Registries were the most common care management process employed for depression treatment, but at 30%, was much lower for depression than in the other conditions, which ranged from 33% to 52%. Patient education and patient reminders were virtually unused in depression (P less than .0001).
In addition to registries, the care processes evaluated were nurse care managers, quality data, patient reminders, and patient education provided by support staff. Diabetes scored the highest at 1.7 (standard error, 0.13). Asthma and heart failure each had a score of 1.1 (SE, 1.13 and .07, respectively). Also included in the primary analysis were characteristics such as the extent to which the practice operated according to value-based measures such as patient satisfaction and other external incentives, and the level of health information technology employed.

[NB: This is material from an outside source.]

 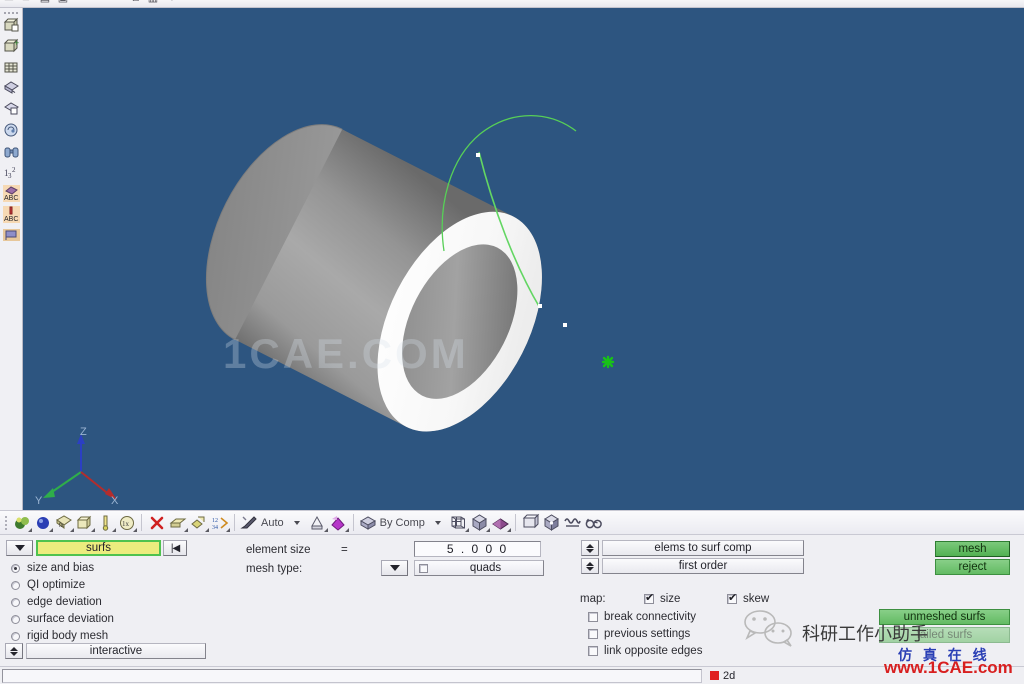 I want to click on mesh-type-dropdown, so click(x=394, y=568).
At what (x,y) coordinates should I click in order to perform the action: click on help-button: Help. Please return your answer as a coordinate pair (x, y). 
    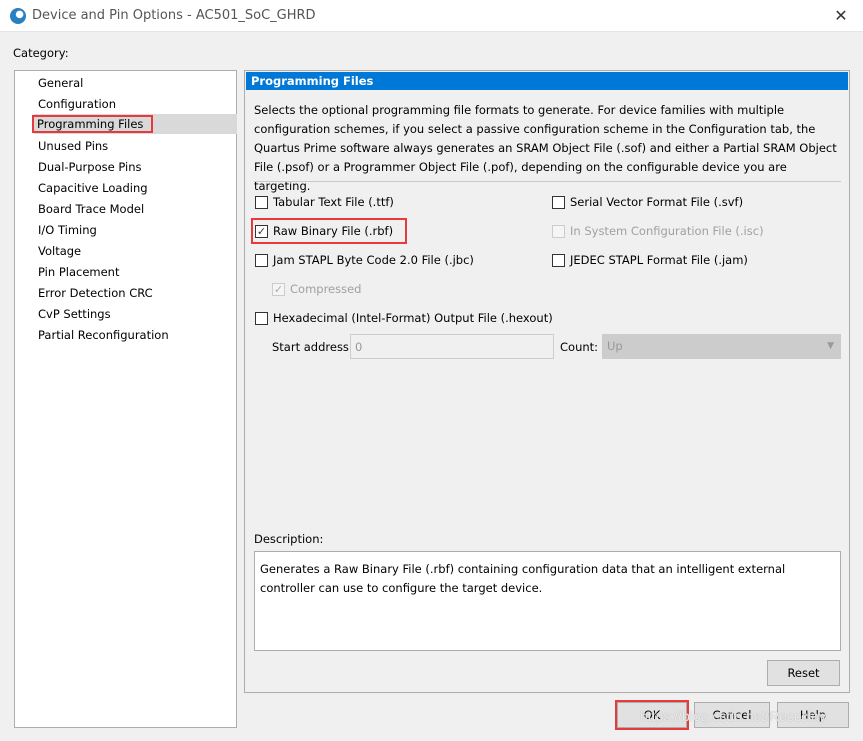
    Looking at the image, I should click on (813, 715).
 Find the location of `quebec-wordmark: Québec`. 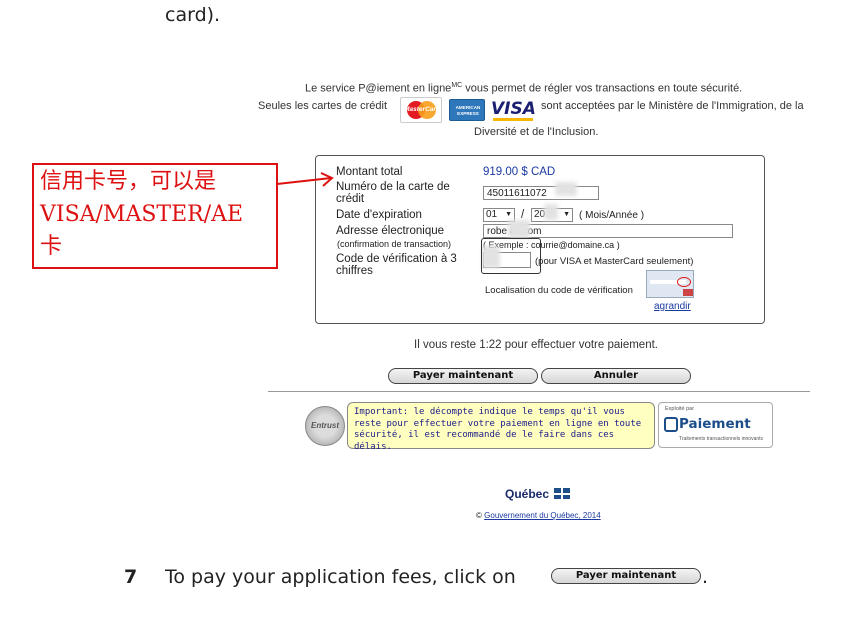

For a secondary analysis, Dr. Bishop and her colleagues drew from additional data collected from an earlier round of the survey, as well as 2007-2010 data from the National Study of Small and Medium-Sized Physician Practices. A noted limitation of the study was that while all data were derived from responses given by the one person from each practice surveyed who was deemed to be the most knowledgeable overall, this was not verifiably the case. In all, the investigators compared 83 practices from across the country of 20 or more physicians with 719 practices nationwide that had fewer than 20 physicians.
The profile of a typical primary care setting in which depression is treated that emerged from the data was a practice that had been established for at least 2 decades, with an average of 21 physicians (SE, 11.2), 81% of whom were nonspecialists. The mean pay-for-performance score was 0.85 (SE, 0.05), the mean health IT score was 7.22 (SE, 0.28), and the mean score for public reporting was 0.87 (SE, .03).
Among larger practices, when controlling for practice characteristics, diabetes care management was the only one to have increased significantly across the years examined: from 2.57 in 2006-2007 to 3.22 in 2012-2013. In practices with fewer than 20 physicians, there were no significant changes in the care management processes scores for any of the chronic care delivered. However, in all practice sizes, higher pay-for-performance scores were associated with the use of depression care management processes. Smaller, hospital-owned practices that offered multispecialty care and greater levels of health IT were associated with lower depression care management scores.
Additionally, Dr. Bishop and her colleagues found that scores for depression treatment positively correlated with a practice having been established longer, being in the South vs. the Northeast, and having higher health IT scores. Negative correlations were found for depression care management and a practice being multispecialty rather than primary care only, and the practice being in the Midwest vs. the Northeast.
It is unclear whether the minimal use of chronic care processes for depression is attributable to what the authors called “the historical separation between mental and physical health care” or other factors, Dr. Bishop and her colleagues wrote.
The Robert Wood Johnson Foundation funded the study. Dr. Bishop declared support from a National Institute on Aging career development award.
On Twitter @whitneymcknight
FROM HEALTH AFFAIRS
Key clinical point: Care management processes for depression are not used as often in primary care as they are for other chronic illness.
Major finding: When compared against an overall mean score of 4.8 on a 20-point scale for care management, the mean score for depression was 0.8, which was significantly lower than the other three chronic conditions (P less than .001).
Data source: An analysis of 1,070 U.S. primary care physicians surveyed nationally.
Disclosures: The Robert Wood Johnson Foundation funded the study. Dr. Bishop declared support from a National Institute on Aging career development award.